Epistémologie psychonautique

La recherche sur les plantes psychotropes est principalement tenue par la psychiatrie et la pharmacologie, qui en définissent l’application et la régulation. Le projet plantes et pouvoirs ouvre ce domaine à la recherche artistique. Les artistes, qui manipulent symboles et concepts, sont à même d’entamer le dialogue, les plantes communiquant avec nous grâce à des langages avant tout symboliques et esthétiques.

Cette étude a lieu au sein du champ artistique, car c’est un espace de savoirs et de politiques, un espace de beautés et d’idées, elle permet de distinguer ces notions en offrant un cadre à l’expérimentation. Les plantes sont considérées comme un pharmakon, à la fois poison et remède, elles renferment de grands pouvoirs et de grandes sagesses, ainsi que des dangers et des récifs périlleux. Par conséquent, leur étude doit être méthodique et sincère.
Au long de l’Histoire, les chamans et les artistes ont développé des techniques de l’extase aussi bien que des relations particulières de soin avec leurs sociétés. L’Institut plantes et pouvoirs met à jour ces méthododologies, élabore des protocoles, et traite du défi singulier pour la société contemporaine, celui d’échanger des informations avec un autre règne.
Le terme « psychonaute » provient du terme ψυχήναύτης en grec ancien formé de ψυχή, psyché désignant « l’âme/l’esprit » et de ναύτης naute signifiant « navigateur ». Le psychonautisme est un néologisme, regroupant les « navigateurs de l’âme » et leur doctrine, signifiant à la fois une méthode pour analyser les effets subjectifs des états de conscience altérés et en même temps, une recherche de paradigme dans lequel le chercheur trouve un moyen d’explorer l’existence, d’enrichir l’expérience humaine comme de trouver des réponses à ses questions (Wikipedia).

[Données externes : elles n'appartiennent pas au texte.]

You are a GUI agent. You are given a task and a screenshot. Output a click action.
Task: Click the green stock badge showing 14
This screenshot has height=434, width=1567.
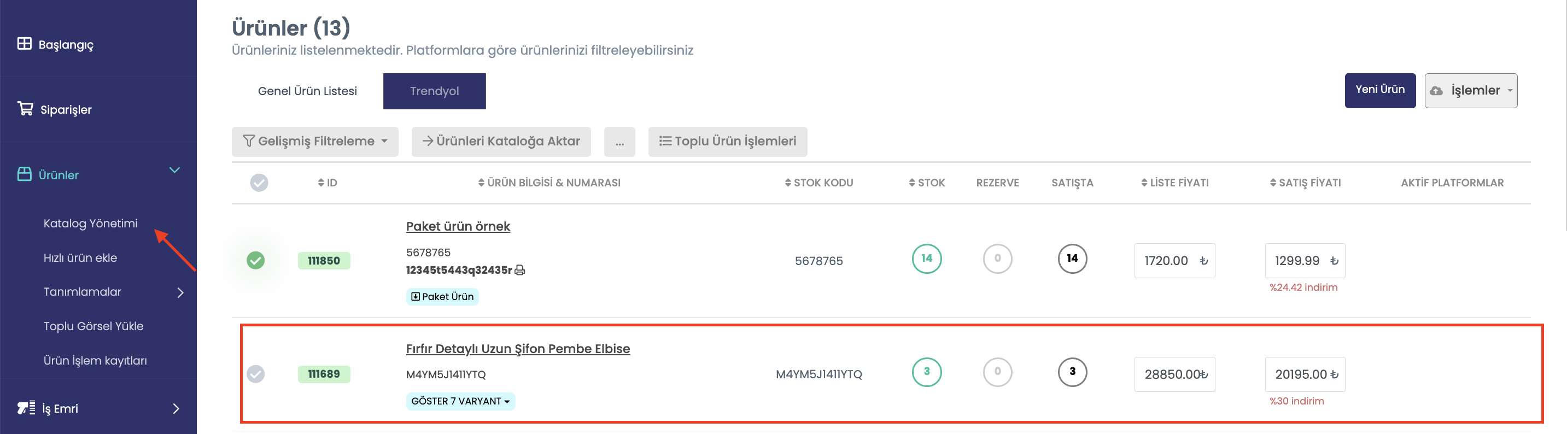click(926, 259)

Accéder aux états de conscience informés par les plantes soulève les problématiques d’individuation et de transindividuation, en accédant à une perception altérée de soi, le sujet est transformé. Dès lors, le symbolisme consensuel sur lequel repose la médiation entre individus et groupe social est redéfini. Il s’agit, par exemple, de suivre l’organologie allant de l’organe cerveau à l’organe juridique Swissmedic, ainsi que de définir la place que peut avoir une telle épistémologie au sein d’une examination et régulation académique.
Les principaux moyens de mise en œuvre sont des protocoles basés sur des expériences directes informés par la philosophie, l’ethnobotanie, l’histoire de l’art et le droit. Une étude porte sur les conditions mêmes d’une telle recherche. Une autre, Salvialand, cartographie des territoires de la Salvia Divinorum, révèle les paysages singuliers d’une plante utilisée dans la pharmacologie Mazatèque et cependant interdite en Suisse.